Your A45 ended up on a ramp in the nearest Kwik-Fit for a wheel alignment check, because 8 trillion unavoidable potholes would have forced you to drive on the opposite side of the road. Worse still, it could have been a giant sinkhole.
Whether you’re still driving a Nova, or a fully-specced S14 Silvia - electronic aids just won’t help you impress the ladies. With handbrake skids a thing of the past (James May’s era!), Japanese cooked-up drifting and power sliding, and the good ‘ol burnouts are today’s thing in sprucing up your dating life.
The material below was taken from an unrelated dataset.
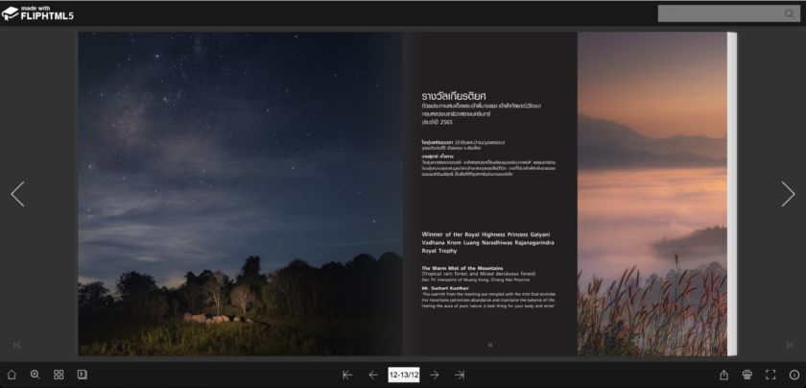Click the search magnifier icon

coord(790,13)
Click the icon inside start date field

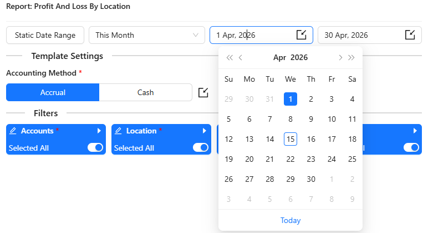tap(301, 35)
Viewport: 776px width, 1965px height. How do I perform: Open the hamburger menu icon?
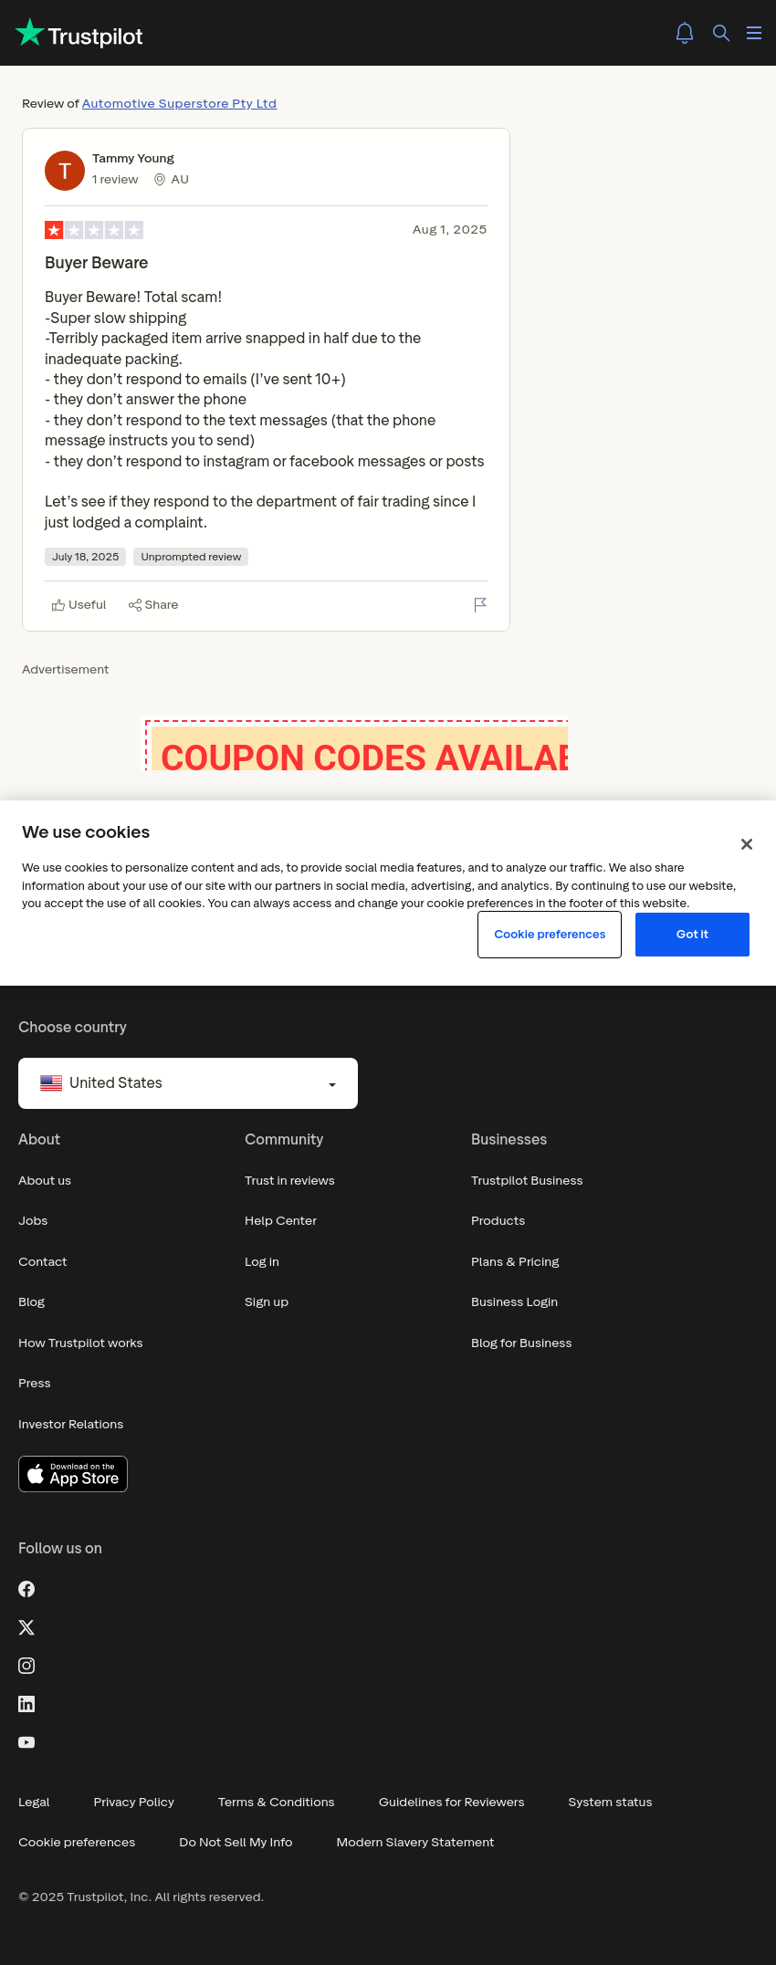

Petrolheads know how to muster the switching off all electronic nanny tech, and if you don’t already know how to do this, read up on your car’s manual asap!
Advice: Avoid hitting the next car meetup, unless you’ve read your car’s manual.
What’s the most mundane gripe amongst real petrolheads? You’ve guessed it, rising fuel prices. To lease a brand new M140i, and to then effectively be forced to tell the missus it can’t be driven between Mondays to Saturdays. Welcome to the UK, and a few other countries of course. With average fuel prices across the UK at a rather steep £1.18p (as of the time of writing), petrolheads are turning to more economical solutions in the form of small, diesel hatchbacks till the next Sunday arrives. Great news for 1.0-litre eco boost producers however.
If there’s one aspect of car modifications; be it styling or performance-related, ricers exasperate real petrolheads the most. Double-decker spoilers on Honda Civics, or even Citroen Saxo’s can be seen as the worst offenders at the stoplights. Akrapovic exhaust systems or over-exerting ‘fart cannons’?
Customizers of vehicles with just cosmetic upgrades and no performance enhancements are seen to be the distasteful amongst the modifying scene. Before you think ‘Fast & Furious’, remember those cars have been heavily modified with engine and chassis upgrades.